Eine „Trinkerleber“ muss nicht unbedingt vom Alkohol stammen, denn es gibt auch viele andere Stoffe, die unserer Leber gefährlich werden können. Neben dem Alkohol sind Fette und Fruchtzucker die Bestandteile unsere Nahrung, die der Leber zu schaffen machen können.

Wir können in unserer Nahrung nicht auf Fette und Fruchtzucker verzichten, aber wir können unsere Speisepläne so gestalten, dass ein Ausgleich geschaffen wird. Für die Leber sind Ballaststoffe und Probiotika sehr günstig und daher wichtiger Bestandteil der täglichen Nahrung. Ballaststoffe findet man in langfaserigen Gemüsen wie Spargel, Rhabarber und es gibt auch Nahrungsergänzungsmittel. Wertvolle Milchsäurebakterien findet man in frischem Sauerkraut und probiotischem Joghurt. Schon ein Joghurt am Morgen kann Wunder wirken, besonders bei Menschen, die bereits mit der Leber Probleme haben. Außerdem hilft er auch bei verschiedensten Darmerkrankungen. Wie ich selber festgestellt habe ist es noch besser, wenn man mit dem Joghurt frische Preiselbeeren ist, denn diese sind fast so etwas wie ein Allheilmittel für Erkrankungen der inneren Organe. Etwas abgeschwächt gilt das im übrigen für alle blauen Früchte, denn der Farbstoff enthält Verbindungen, die frei Radikale in unserem Körper binden und damit auch vor Krebs schützen.
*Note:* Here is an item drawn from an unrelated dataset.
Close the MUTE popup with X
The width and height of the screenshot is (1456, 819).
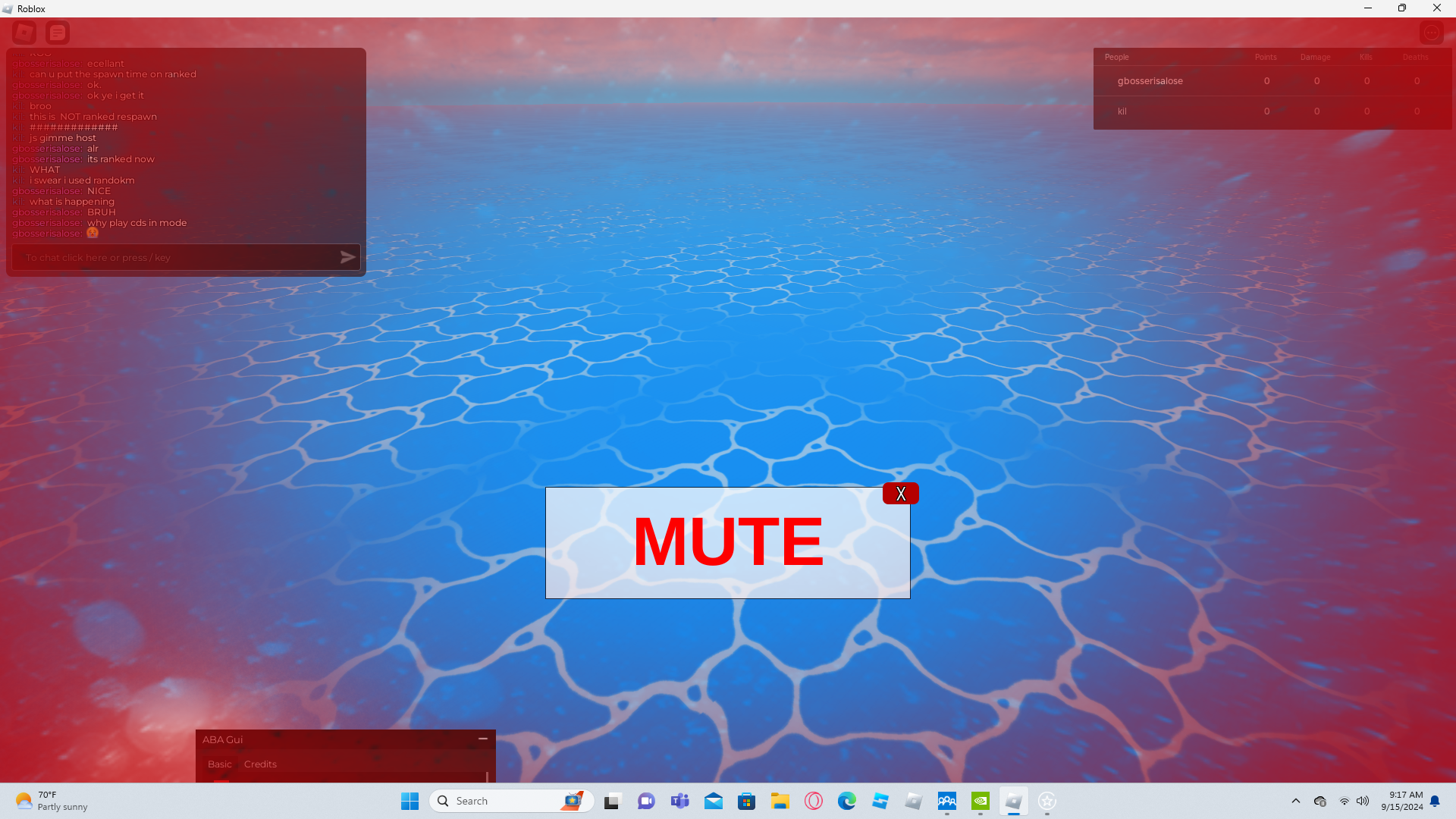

Da Sauerkraut, wie der Name schon sagt, sehr sauer ist, sollte man nicht zu viel davon essen, sondern noch andere Gemüse oder Nüsse zu sich nehmen. Bei Nüssen aber bitte aufgepasst, sie sind sehr kalorienhaltig. Viele Menschen wissen nicht, dass eine Tüte Müsli mehr Kalorien hat als eine Tüte Gummibärchen.